- **Source data**:
---+---
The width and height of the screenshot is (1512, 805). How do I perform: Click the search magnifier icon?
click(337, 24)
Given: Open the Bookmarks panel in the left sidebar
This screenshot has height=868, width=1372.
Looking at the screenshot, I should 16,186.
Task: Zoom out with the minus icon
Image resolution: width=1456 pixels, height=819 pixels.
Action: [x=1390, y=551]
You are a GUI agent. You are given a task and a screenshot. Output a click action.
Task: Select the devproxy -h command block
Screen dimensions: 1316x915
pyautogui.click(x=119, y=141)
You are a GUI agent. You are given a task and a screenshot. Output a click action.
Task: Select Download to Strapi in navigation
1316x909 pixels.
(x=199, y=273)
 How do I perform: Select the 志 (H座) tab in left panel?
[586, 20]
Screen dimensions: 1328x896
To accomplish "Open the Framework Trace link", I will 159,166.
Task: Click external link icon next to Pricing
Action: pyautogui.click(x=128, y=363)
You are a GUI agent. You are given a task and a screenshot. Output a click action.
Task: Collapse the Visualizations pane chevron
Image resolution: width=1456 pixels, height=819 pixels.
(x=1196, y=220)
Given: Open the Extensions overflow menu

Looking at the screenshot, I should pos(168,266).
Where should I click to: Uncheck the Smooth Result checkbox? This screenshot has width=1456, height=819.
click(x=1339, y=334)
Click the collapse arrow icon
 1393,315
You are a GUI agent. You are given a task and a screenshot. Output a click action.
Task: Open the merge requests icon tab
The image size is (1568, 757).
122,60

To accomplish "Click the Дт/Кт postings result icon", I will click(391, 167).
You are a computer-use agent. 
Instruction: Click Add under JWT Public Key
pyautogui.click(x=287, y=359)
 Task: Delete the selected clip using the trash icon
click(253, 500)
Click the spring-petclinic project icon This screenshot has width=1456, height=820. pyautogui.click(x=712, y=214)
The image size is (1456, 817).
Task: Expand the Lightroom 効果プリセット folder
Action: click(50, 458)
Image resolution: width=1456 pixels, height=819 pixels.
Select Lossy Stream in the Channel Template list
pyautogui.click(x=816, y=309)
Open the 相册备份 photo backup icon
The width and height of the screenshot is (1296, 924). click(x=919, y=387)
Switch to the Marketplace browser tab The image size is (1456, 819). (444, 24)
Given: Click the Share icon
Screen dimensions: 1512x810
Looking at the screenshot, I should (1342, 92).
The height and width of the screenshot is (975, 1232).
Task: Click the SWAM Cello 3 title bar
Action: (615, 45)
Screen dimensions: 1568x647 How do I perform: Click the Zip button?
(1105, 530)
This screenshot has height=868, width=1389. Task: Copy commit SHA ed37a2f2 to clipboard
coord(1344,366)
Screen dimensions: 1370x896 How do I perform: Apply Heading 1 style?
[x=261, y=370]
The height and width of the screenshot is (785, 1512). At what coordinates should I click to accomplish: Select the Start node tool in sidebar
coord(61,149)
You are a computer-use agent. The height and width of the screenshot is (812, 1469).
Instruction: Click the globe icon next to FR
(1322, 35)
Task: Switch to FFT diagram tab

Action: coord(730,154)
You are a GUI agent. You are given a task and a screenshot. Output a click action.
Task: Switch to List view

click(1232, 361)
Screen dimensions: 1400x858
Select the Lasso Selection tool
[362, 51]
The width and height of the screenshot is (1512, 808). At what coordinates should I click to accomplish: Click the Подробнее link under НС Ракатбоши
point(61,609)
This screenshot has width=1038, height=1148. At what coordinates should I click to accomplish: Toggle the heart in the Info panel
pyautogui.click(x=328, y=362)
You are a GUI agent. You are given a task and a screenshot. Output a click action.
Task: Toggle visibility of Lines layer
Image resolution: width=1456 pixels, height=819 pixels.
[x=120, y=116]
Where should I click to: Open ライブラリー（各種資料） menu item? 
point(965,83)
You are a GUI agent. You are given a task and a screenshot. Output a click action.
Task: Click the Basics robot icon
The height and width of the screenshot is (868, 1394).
---+---
- **Work task**: Down to the last line, return the data above exactly.

- **The completed task**:
The width and height of the screenshot is (1512, 805). How do I perform: Click the search magnifier icon?
click(337, 24)
Given: Open the Bookmarks panel in the left sidebar
This screenshot has height=868, width=1372.
Looking at the screenshot, I should 16,186.
Task: Zoom out with the minus icon
Image resolution: width=1456 pixels, height=819 pixels.
Action: [x=1390, y=551]
You are a GUI agent. You are given a task and a screenshot. Output a click action.
Task: Select the devproxy -h command block
Screen dimensions: 1316x915
pyautogui.click(x=119, y=141)
You are a GUI agent. You are given a task and a screenshot. Output a click action.
Task: Select Download to Strapi in navigation
1316x909 pixels.
(x=199, y=273)
 How do I perform: Select the 志 (H座) tab in left panel?
[586, 20]
Screen dimensions: 1328x896
To accomplish "Open the Framework Trace link", I will 159,166.
Task: Click external link icon next to Pricing
Action: pyautogui.click(x=128, y=363)
You are a GUI agent. You are given a task and a screenshot. Output a click action.
Task: Collapse the Visualizations pane chevron
Image resolution: width=1456 pixels, height=819 pixels.
(x=1196, y=220)
Given: Open the Extensions overflow menu

Looking at the screenshot, I should pos(168,266).
Where should I click to: Uncheck the Smooth Result checkbox? This screenshot has width=1456, height=819.
click(x=1339, y=334)
Click the collapse arrow icon
 1393,315
You are a GUI agent. You are given a task and a screenshot. Output a click action.
Task: Open the merge requests icon tab
The image size is (1568, 757).
122,60

To accomplish "Click the Дт/Кт postings result icon", I will click(391, 167).
You are a computer-use agent. 
Instruction: Click Add under JWT Public Key
pyautogui.click(x=287, y=359)
 Task: Delete the selected clip using the trash icon
click(253, 500)
Click the spring-petclinic project icon This screenshot has width=1456, height=820. pyautogui.click(x=712, y=214)
The image size is (1456, 817).
Task: Expand the Lightroom 効果プリセット folder
Action: click(50, 458)
Image resolution: width=1456 pixels, height=819 pixels.
Select Lossy Stream in the Channel Template list
pyautogui.click(x=816, y=309)
Open the 相册备份 photo backup icon
The width and height of the screenshot is (1296, 924). click(x=919, y=387)
Switch to the Marketplace browser tab The image size is (1456, 819). (444, 24)
Given: Click the Share icon
Screen dimensions: 1512x810
Looking at the screenshot, I should (1342, 92).
The height and width of the screenshot is (975, 1232).
Task: Click the SWAM Cello 3 title bar
Action: (615, 45)
Screen dimensions: 1568x647 How do I perform: Click the Zip button?
(1105, 530)
This screenshot has height=868, width=1389. Task: Copy commit SHA ed37a2f2 to clipboard
coord(1344,366)
Screen dimensions: 1370x896 How do I perform: Apply Heading 1 style?
[x=261, y=370]
The height and width of the screenshot is (785, 1512). At what coordinates should I click to accomplish: Select the Start node tool in sidebar
coord(61,149)
You are a computer-use agent. The height and width of the screenshot is (812, 1469).
Instruction: Click the globe icon next to FR
(1322, 35)
Task: Switch to FFT diagram tab

Action: coord(730,154)
You are a GUI agent. You are given a task and a screenshot. Output a click action.
Task: Switch to List view

click(1232, 361)
Screen dimensions: 1400x858
Select the Lasso Selection tool
[362, 51]
The width and height of the screenshot is (1512, 808). At what coordinates should I click to accomplish: Click the Подробнее link under НС Ракатбоши
point(61,609)
This screenshot has width=1038, height=1148. At what coordinates should I click to accomplish: Toggle the heart in the Info panel
pyautogui.click(x=328, y=362)
You are a GUI agent. You are given a task and a screenshot. Output a click action.
Task: Toggle visibility of Lines layer
Image resolution: width=1456 pixels, height=819 pixels.
[x=120, y=116]
Where should I click to: Open ライブラリー（各種資料） menu item? 
point(965,83)
You are a GUI agent. You are given a task and a screenshot. Output a click action.
Task: Click the Basics robot icon
The height and width of the screenshot is (868, 1394).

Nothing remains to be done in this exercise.